Was it natural? Pre-marital sex is allowed for a man with any number of women, just to test who would be most suitable to keep him happy every night! If a woman adopts the same method?
Ragini’s immature brain was failing to define what was natural and what was not. She was sobbing, was most restless that night.
“You know Suni-di, my elder sister is married to Rajib bhai, with whom she has three kids, has also a painful story. Why men are like this?”
Ragini told her Shalini didi’s story at length. That night they spent the whole night talking, wiping tears and comforting each other. Unlike other days when they used to sleep separately, one on the bed and the other on the floor, that night they slept on the same bed.

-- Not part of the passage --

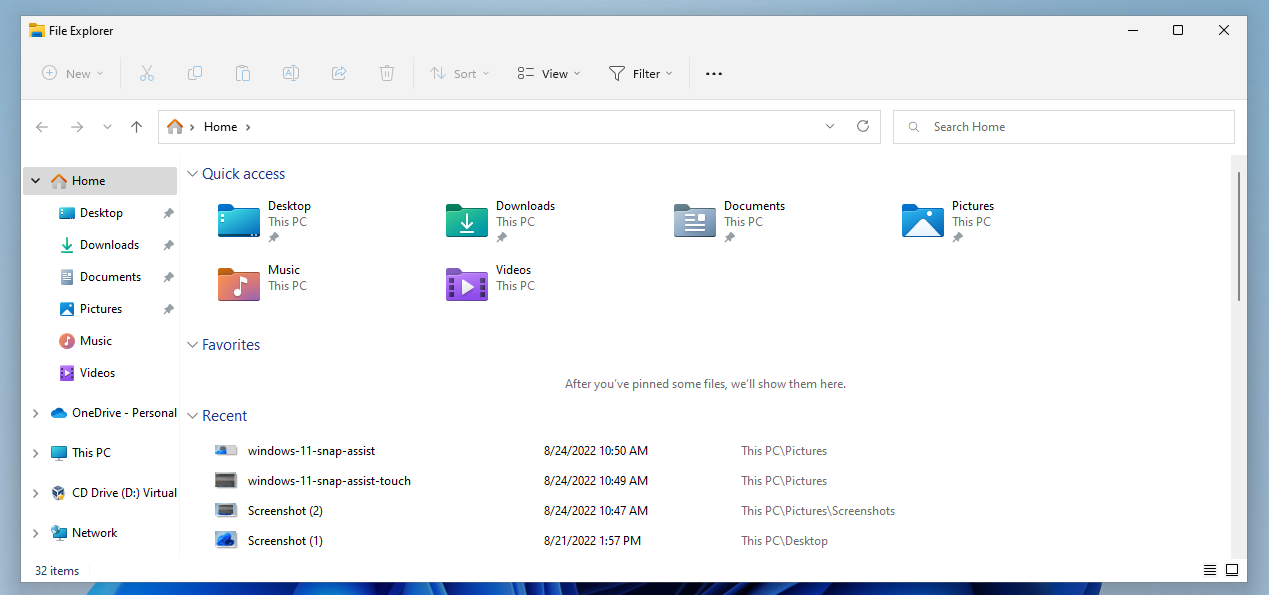
Task: Expand the This PC tree item
Action: click(36, 452)
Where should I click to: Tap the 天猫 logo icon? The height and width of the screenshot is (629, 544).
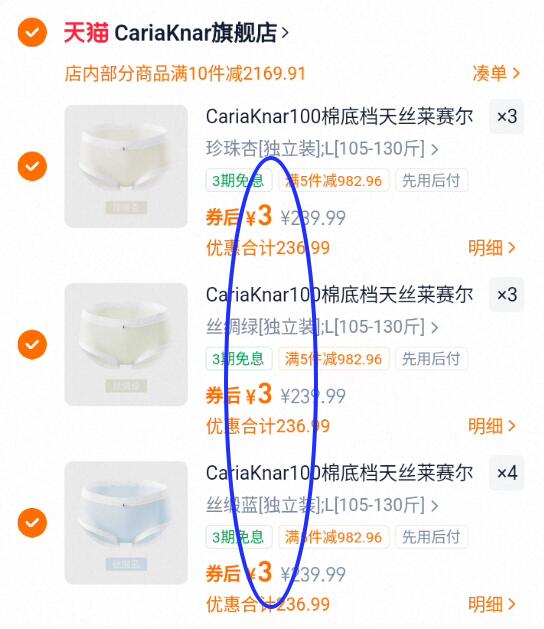click(x=86, y=32)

The shadows of the neem tree near their window were softly reflected on the bed, cold breeze blowing; like white foam, the moonlight was falling on the bed in patches. The night had calmed down after the perturbing storm of Suni’s story. Ragini slowly put her head on her arm and stroked Suni’s long, silken hair. The sides of her temples were wet with tears, she wiped that with her fingers.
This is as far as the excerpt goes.